[Extrahierter Text]:
__________

Der Bundesfinanzhof (BFH) hat mit zwei
Urteilen vom 28. August 2008 VI R 44/04 und VI R 35/05 seine Rechtsprechung zur
Abgrenzung von Werbungskosten und nicht abziehbaren Kosten der privaten
Lebensführung bei Bildungsaufwendungen fortentwickelt. In beiden Streitfällen
hatten leitende Angestellte zur Förderung und Verbesserung der beruflichen
Kommunikation an Kursen zum Neuro-Linguistischen Programmieren (NLP-Kurse) und an Supervisionskursen
teilgenommen. Der BFH entschied, dass solche Kurse zu Erwerbsaufwand (Werbungskosten) führen können. Er hat
hierbei berücksichtigt, dass die erwähnten Beratungsmethoden zur Sicherung und
Verbesserung der Qualität beruflicher Arbeit eingesetzt werden und die
angestrebten Fähigkeiten (z.B. Kommunikationsfähigkeit) als Bestandteil der
Sozialkompetenz ("soft skills")
Schlüsselqualifikationen darstellen, die bei der Wahrnehmung von
Führungspositionen im Wirtschaftsleben erforderlich sind.

__________

[Gelesenes anwenden]:
1. Stimmen die Aussagen (a), (b) und (c) mit dem Text zu den BFH-Urteilen überein? Antworten Sie jeweils mit Ja oder Nein und zitieren Sie die entscheidenden Worte des Textes wörtlich.
(a) Der BFH hat am 28. August 2008 zwei Urteile gefällt.
(b) In den Streitfällen hatten Auszubildende an den Kursen teilgenommen.
(c) Der BFH entschied, dass solche Kurse stets zu den Kosten der privaten Lebensführung gehören.
2. Setzen Sie den Text zu den BFH-Urteilen nach seinem letzten Satz fort.

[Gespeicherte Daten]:

__________

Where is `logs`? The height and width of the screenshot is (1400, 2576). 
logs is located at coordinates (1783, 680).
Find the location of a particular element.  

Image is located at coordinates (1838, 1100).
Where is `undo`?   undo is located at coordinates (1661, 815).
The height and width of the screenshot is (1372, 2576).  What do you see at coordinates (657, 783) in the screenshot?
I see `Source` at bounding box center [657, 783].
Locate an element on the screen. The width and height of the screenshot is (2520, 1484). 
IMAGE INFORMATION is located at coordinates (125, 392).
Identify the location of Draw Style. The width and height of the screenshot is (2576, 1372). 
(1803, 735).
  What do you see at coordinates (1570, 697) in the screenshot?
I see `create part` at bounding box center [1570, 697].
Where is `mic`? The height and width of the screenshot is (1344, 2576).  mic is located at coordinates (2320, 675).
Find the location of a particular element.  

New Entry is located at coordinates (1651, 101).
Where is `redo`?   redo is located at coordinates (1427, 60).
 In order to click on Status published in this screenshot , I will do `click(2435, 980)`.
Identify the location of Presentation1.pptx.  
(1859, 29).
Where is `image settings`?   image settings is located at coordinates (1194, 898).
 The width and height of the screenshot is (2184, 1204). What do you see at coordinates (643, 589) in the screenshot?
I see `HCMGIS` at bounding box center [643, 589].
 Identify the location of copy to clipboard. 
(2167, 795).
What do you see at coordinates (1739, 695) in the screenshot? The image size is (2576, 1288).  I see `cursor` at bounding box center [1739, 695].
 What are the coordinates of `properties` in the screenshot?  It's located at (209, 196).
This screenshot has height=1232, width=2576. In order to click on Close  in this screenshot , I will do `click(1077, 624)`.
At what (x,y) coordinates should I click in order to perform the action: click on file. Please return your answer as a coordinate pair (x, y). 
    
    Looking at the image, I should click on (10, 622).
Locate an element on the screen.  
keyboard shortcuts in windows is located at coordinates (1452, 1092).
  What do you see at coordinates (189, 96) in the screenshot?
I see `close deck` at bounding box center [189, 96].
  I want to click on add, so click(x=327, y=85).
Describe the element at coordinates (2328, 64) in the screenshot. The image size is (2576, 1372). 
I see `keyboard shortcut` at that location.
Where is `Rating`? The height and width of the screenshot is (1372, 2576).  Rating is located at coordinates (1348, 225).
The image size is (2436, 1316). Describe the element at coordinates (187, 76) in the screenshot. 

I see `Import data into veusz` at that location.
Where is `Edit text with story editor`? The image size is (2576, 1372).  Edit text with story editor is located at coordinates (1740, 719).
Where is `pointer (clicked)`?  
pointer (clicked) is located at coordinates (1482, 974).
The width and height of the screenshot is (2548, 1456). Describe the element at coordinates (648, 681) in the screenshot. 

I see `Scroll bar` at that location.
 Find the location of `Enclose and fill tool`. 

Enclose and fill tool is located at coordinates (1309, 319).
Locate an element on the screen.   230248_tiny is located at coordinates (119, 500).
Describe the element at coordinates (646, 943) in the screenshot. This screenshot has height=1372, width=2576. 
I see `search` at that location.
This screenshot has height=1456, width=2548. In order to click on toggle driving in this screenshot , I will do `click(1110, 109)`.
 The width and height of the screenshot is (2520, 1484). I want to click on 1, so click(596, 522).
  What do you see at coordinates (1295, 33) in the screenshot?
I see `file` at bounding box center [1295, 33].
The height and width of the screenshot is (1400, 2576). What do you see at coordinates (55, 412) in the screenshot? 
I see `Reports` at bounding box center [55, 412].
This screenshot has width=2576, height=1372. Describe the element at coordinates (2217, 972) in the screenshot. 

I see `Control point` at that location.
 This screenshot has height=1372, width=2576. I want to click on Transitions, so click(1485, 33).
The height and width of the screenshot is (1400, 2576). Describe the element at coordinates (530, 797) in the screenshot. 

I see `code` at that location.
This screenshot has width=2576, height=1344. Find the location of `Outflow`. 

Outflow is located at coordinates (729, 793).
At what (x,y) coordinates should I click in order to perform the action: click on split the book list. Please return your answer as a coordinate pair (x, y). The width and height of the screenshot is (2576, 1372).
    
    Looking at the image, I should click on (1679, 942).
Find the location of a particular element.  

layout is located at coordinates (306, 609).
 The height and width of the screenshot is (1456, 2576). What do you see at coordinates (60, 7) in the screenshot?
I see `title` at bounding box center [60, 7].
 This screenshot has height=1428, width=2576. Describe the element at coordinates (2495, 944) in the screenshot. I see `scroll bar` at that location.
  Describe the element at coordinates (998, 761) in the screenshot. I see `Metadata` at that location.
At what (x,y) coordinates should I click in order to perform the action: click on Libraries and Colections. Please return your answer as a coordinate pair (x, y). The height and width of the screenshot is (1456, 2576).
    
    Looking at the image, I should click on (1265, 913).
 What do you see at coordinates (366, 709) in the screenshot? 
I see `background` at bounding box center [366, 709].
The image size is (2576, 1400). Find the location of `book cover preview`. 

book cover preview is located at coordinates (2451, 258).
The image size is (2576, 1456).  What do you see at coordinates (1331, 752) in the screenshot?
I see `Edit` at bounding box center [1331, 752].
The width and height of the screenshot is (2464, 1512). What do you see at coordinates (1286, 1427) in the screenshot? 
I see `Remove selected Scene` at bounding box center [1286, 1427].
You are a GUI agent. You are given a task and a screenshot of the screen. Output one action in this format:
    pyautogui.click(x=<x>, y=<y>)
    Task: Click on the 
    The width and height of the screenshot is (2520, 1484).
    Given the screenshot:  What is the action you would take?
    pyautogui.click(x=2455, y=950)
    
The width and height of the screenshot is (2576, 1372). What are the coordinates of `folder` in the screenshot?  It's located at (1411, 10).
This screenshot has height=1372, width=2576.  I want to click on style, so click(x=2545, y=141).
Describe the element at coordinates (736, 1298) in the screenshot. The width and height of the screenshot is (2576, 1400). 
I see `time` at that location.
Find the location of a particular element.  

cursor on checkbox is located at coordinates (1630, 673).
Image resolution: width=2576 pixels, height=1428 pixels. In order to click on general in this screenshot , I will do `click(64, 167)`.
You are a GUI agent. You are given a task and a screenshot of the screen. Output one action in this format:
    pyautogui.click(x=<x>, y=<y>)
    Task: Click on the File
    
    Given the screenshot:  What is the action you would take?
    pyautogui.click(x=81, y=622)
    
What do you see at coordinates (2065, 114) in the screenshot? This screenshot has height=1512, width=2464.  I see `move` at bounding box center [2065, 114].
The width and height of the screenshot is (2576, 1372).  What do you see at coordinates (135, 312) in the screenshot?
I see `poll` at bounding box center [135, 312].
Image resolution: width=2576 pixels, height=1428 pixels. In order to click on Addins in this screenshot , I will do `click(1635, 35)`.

__________

[Ergebnisse]:
1.
(a) Ja: "mit zwei Urteilen vom 28. August 2008"
(b) Nein: "hatten leitende Angestellte"
(c) Nein: "Der BFH entschied, dass solche Kurse zu Erwerbsaufwand (Werbungskosten) führen können."

2.
Für eine berufliche
Veranlassung derartiger Kurse spricht insbesondere, dass sie von einem berufsmäßigen
Veranstalter durchgeführt werden, ein homogener Teilnehmerkreis vorliegt und
der Erwerb der Kenntnisse und Fähigkeiten auf eine anschließende Verwendung in
der beruflichen Tätigkeit angelegt ist.
Entgegen der
Auffassung der Vorinstanzen sind private Anwendungsmöglichkeiten der
vermittelten Lehrinhalte unbeachtlich, wenn sie sich als bloße Folge
zwangsläufig und untrennbar aus den im beruflichen Interesse gewonnenen
Kenntnissen und Fähigkeiten ergeben. Nach Auffassung des BFH liegt ein
homogener Teilnehmerkreis auch dann vor, wenn die Teilnehmer zwar unterschiedlichen
Berufsgruppen angehören, aber aufgrund der Art ihrer beruflichen Tätigkeit
(hier: Führungspositionen) gleichgerichtete Interessen haben.